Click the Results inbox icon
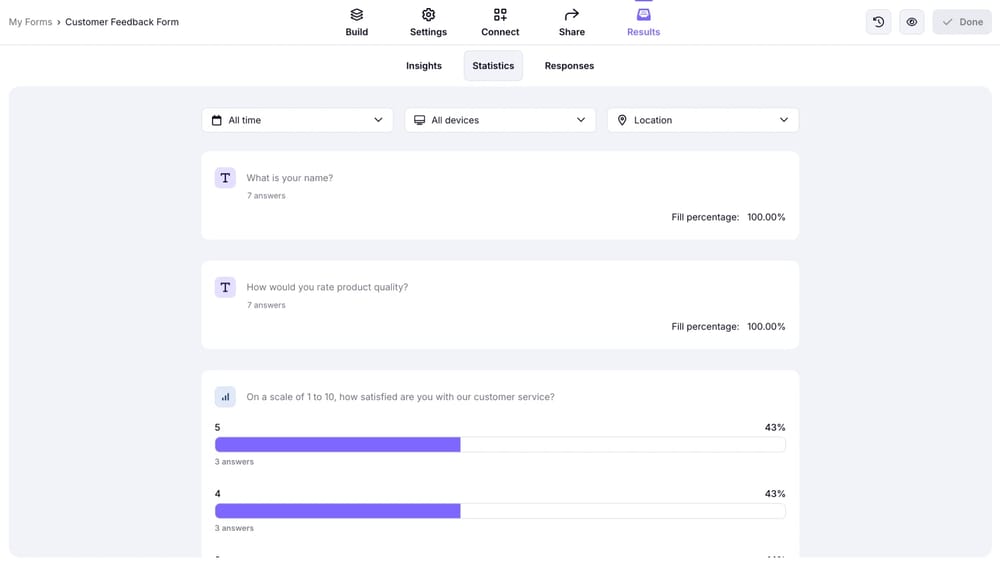 point(643,15)
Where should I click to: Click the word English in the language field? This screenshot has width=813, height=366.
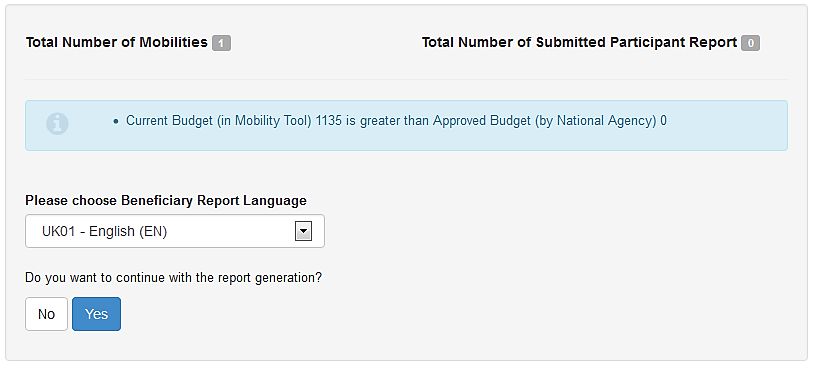pyautogui.click(x=112, y=231)
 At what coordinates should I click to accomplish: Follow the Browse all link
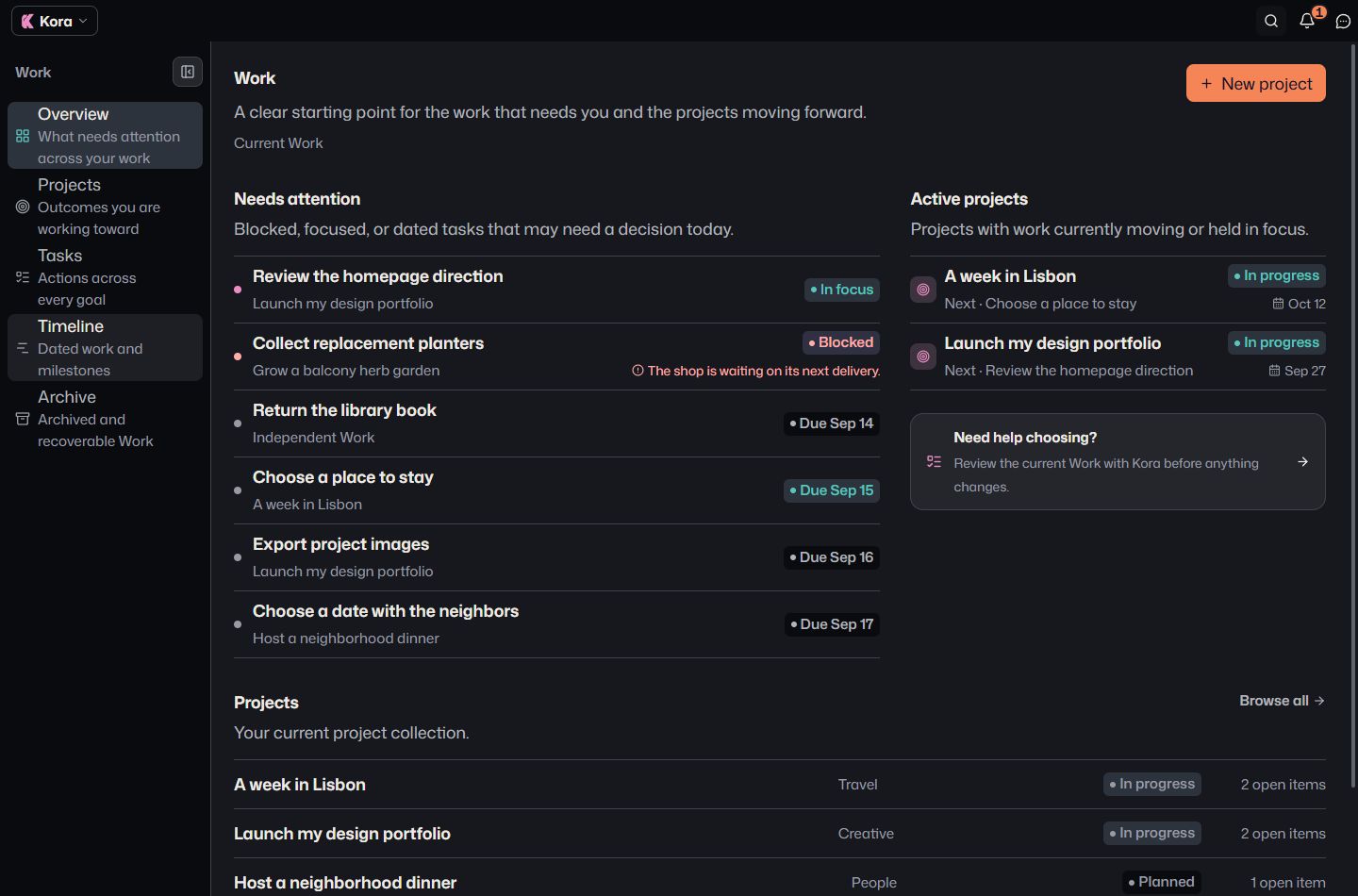pyautogui.click(x=1282, y=701)
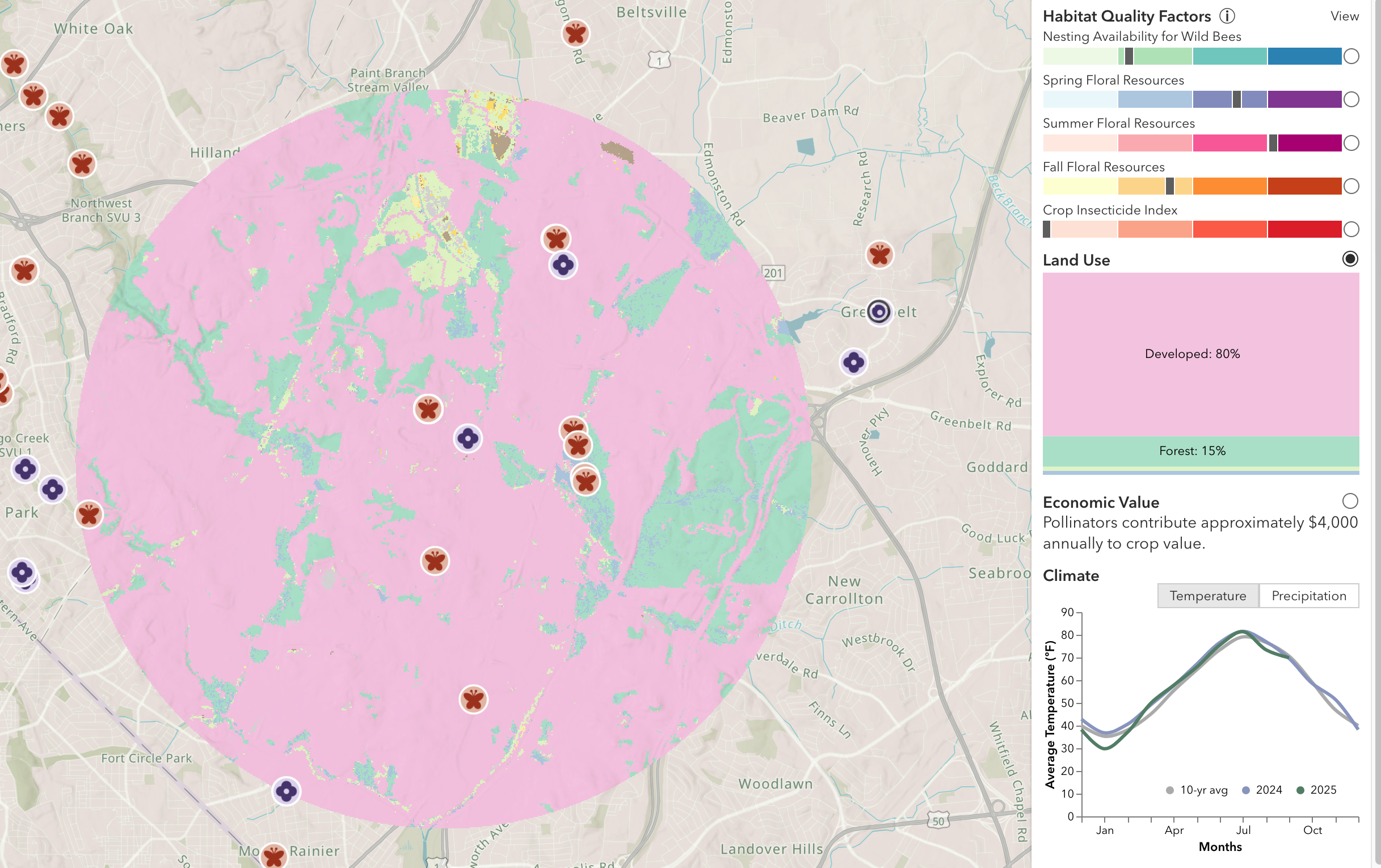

• [Aim of the exercise] Turn the data from the line containing "At what coordinates" through the end into a JSON list of strings, one string per line, skipping blank lines. Leave out the pictures.

• [Expected answer]
[
  " At what coordinates should I click to accomplish: Follow the Browse all link",
  "pyautogui.click(x=1282, y=701)"
]